Contacted Wednesday afternoon, Doar said that should voters choose not to override the tax cap, that means municipal government would operate on one-twelfth of its budget and that all departments would take cuts. But that doesn’t necessarily mean job cuts.

“That wouldn’t mean personnel cuts while we give out $300,000 in services,” Doar said. “Our municipal government has core services – police, fire and public works. If we did nothing else, we need to do that.”

Doar said that he and selectmen have cut more than $3,000 from the budget, but due to the municipal building renovation bond issue and the Med-Care Ambulance expansion project increases, the budget will come in higher than the tax cap.

Regarding Cayer, Doar said if they have to cut jobs in the Police Department, it would be Cayer’s and not a patrolman’s position, because Cayer’s job is a nonunion position. However, Doar said he’s pretty confident that it won’t come to that.

Cayer, however, doesn’t share that optimism.

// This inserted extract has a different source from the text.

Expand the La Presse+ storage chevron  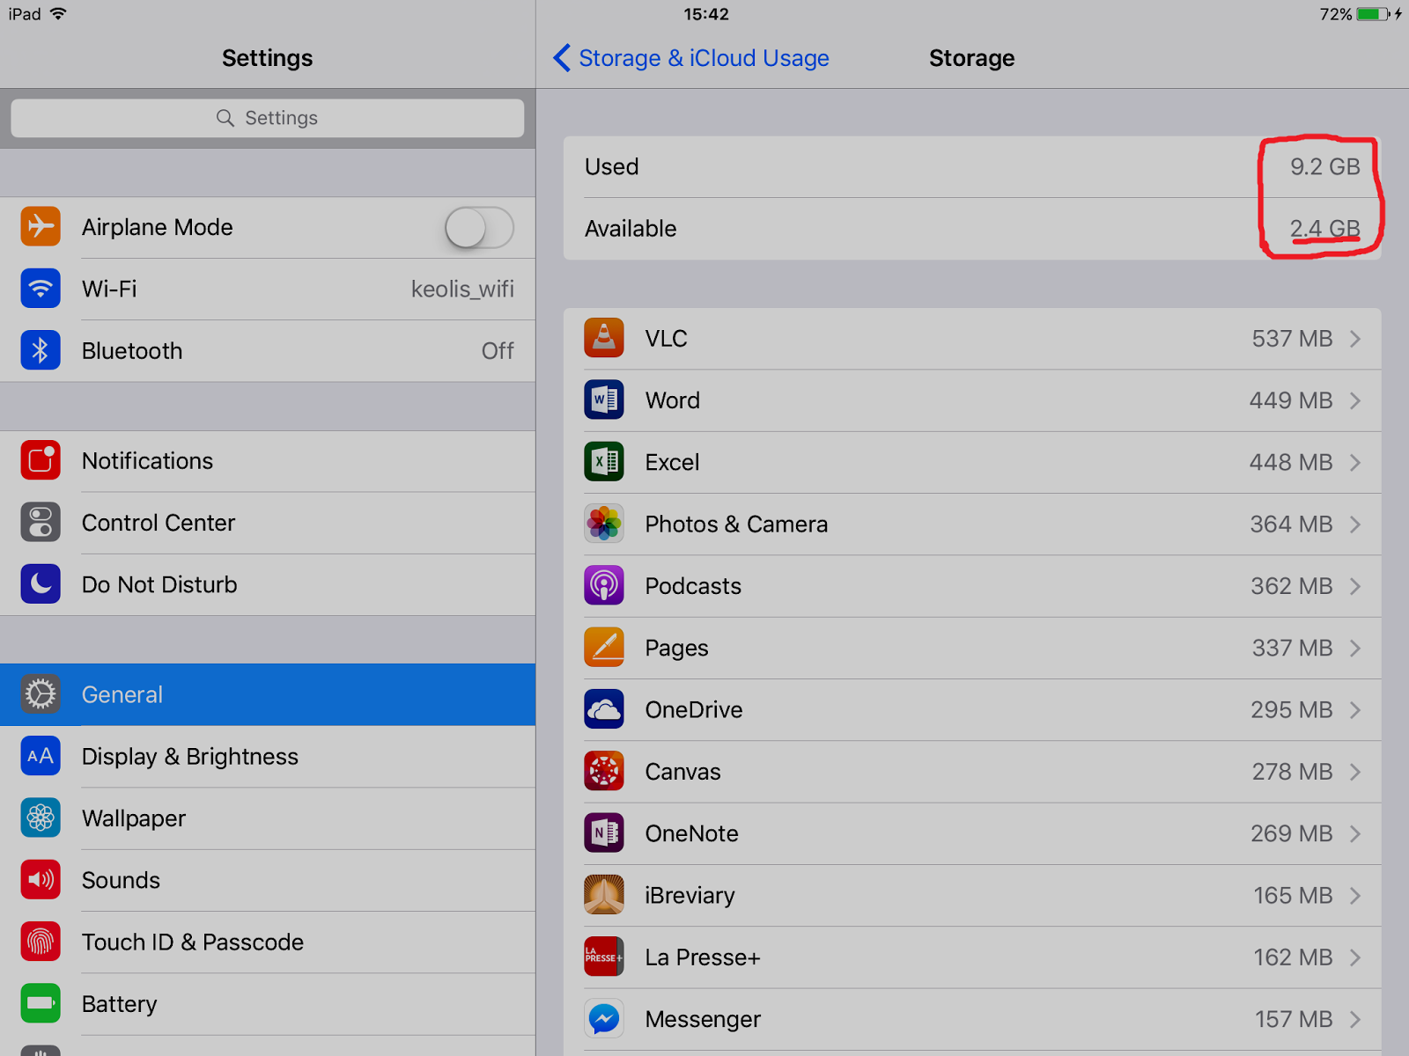pos(1355,957)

“We’ve never faced a 10 percent cut if LD 1 isn’t passed. I’ve got two mortgages and I’ve invested money in this town, so this is too big of a risk, and I wouldn’t put my family through that. This town has never before in the past OK’d an LD 1 override and that’s their choice, but that’s not a risk I’m willing to take,” Cayer said.

He blamed the situation on political differences between selectmen who should be focusing their energies on economic development instead of petty attacks on one another, Cayer said.

“This could be the next booming town, but as it stands now, it isn’t. There’s no economic growth. Instead of focusing on growing the economy, they’re focused on the negatives. Jim Doar is one of the best town managers around here in years, and I actually enjoy working here. I think this community has so much potential,” Cayer said.